After the Guns: Winning (and Losing) the Peace

‘A vision of the future!’ Cartoon published in Smokeless Air, 1945.
‘A vision of the future!’ Cartoon published in Smokeless Air, 1945. 

By 1946, the NSAS believed it was in the strongest position of its life, with more local authorities joining as institutional members and the public more conscious than ever of smoke’s cost. It rebranded in 1958 as the National Society for Clean Air, emphasising breadth beyond mere smoke. (Much later it would become Environmental Protection UK, and, in 2024, fold its legacy into the Institution of Environmental Sciences through the Environmental Policy Implementation Community.)

But the immediate postwar years were choppy. The nation was rebuilding on a tight budget. Manufacturers clung to old machinery; ministries learned to say no. Other voices crowded the room—housing, jobs, transport, rationing—each urgent, each deserving. The NSAS had “a good war,” but influence is a tide, and theirs did not flood the shoreline overnight.

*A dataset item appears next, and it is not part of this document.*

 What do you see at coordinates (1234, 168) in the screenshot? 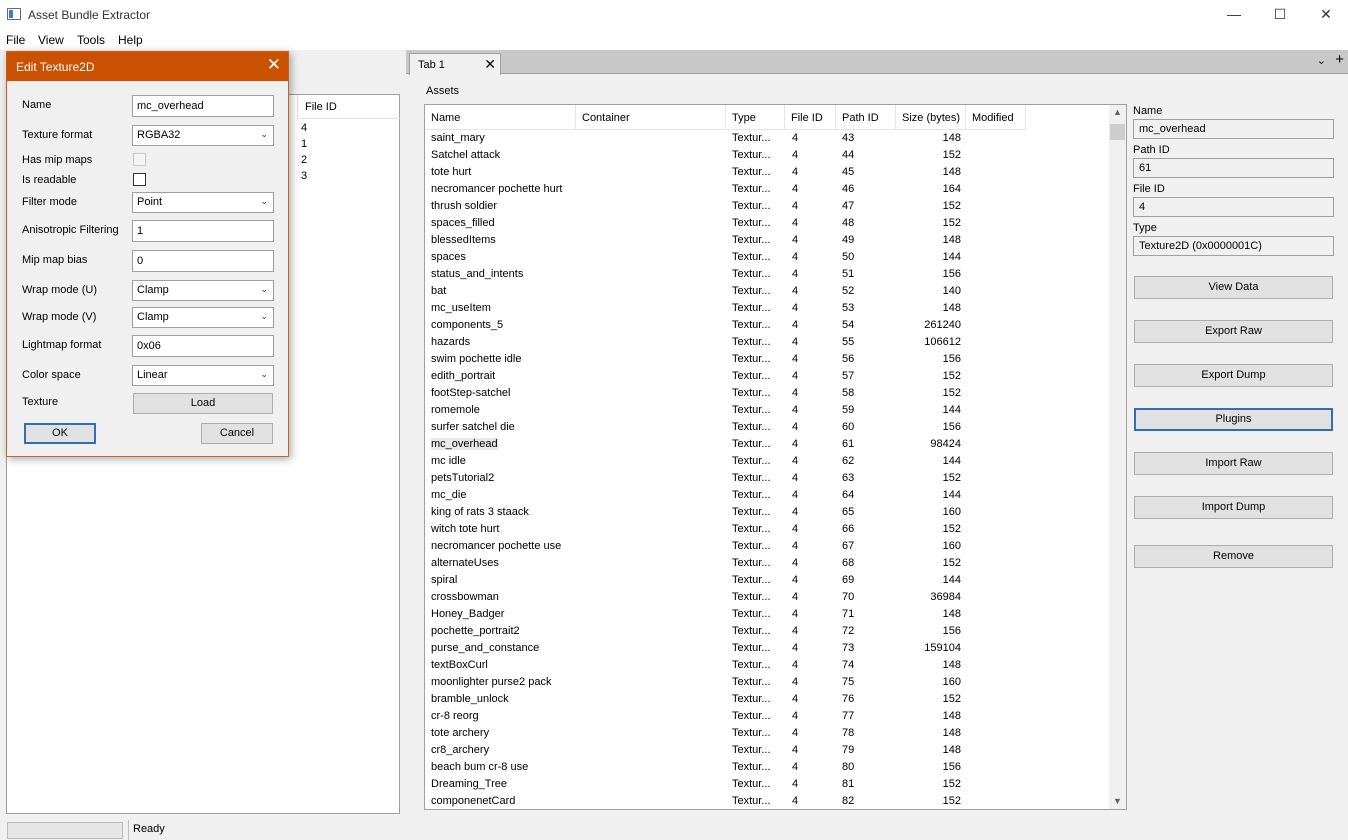
I see `info-path-id-field: 61` at bounding box center [1234, 168].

Then came December 1952. London sank under a vast, lethal fog: smoke plus temperature inversion plus still air. Up to 12,000 died. The horror galvanized Parliament and public alike. The Clean Air Act of 1956 followed, nudging industry and households toward smokeless fuels and cleaner appliances, empowering councils to declare smoke control areas, and tightening the legal net around soot.

It took a catastrophe to legislate common sense, but legislate it Britain did.


What the Smoke Taught

It is easy, from our vantage point, to flatten this history into caricature: villains in stovepipe hats belching coal; heroes in white coats waving data. The truth is messier and more human. The wartime smoke policy was born in fear and pragmatism, a gambit in a game with existential stakes. The NSAS, stubborn and right about the long run, had to swallow secrecy, ration paper, and negotiate with officials who shared their patriotism but not their priorities. Local inspectors tried to enforce laws without staff. Factory owners burned what coal arrived. Pilots flew through haze.

And yet, between the letters and the charts, something enduring took shape: a new way of talking about air, rights, and responsibility. The NSAS made the case that cleanliness was not a luxury but a civic duty; that “dirt” was “matter in the wrong place”; that waste warmed the sky and starved the war machine; that equipment could be better; that law could help. Even the state’s smoke screens, perverse as they seem, acknowledged air as a medium of strategy—something that mattered enough to be engineered.

When the war ended, the NSAS asked a simple question with radical consequences: If we can organise to fill the sky with smoke, why can’t we organise to clear it?


Epilogue: Horseferry House and a Long Arc

There is a fitting footnote to this saga. Horseferry House in Pimlico—wartime home of the Smoke Production Division—later, for a period, housed the Environment Agency. Bureaucratic addresses change, but the arc is suggestive: from learning to make smoke to learning how not to.

The long arc of Britain’s clean-air story bends through Buxton’s committee rooms, past the circulars that summoned moonlit smokes, across the clipped minutes of cautious meetings, through factory gates and lab benches, to the green ink of the Clean Air Act. It bends through adverts that made chemistry patriotic, through numbers extracted from stained filters, through pilots’ squinting descents into yellow haze. It bends, finally, to a present where air is measured, modelled, and—though still contested—more carefully guarded.

The smog of war has lifted. The lesson remains: what we put into the air shapes more than the skyline; it shapes the kind of country we are.


Key Takeaway

Britain’s wartime smoke screens turned pollution into camouflage, colliding with a decade of progress by the National Smoke Abatement Society. The clash sharpened the nation’s understanding of air as both a strategic asset and a shared resource—setting the table for postwar reforms and, ultimately, the Clean Air Act of 1956.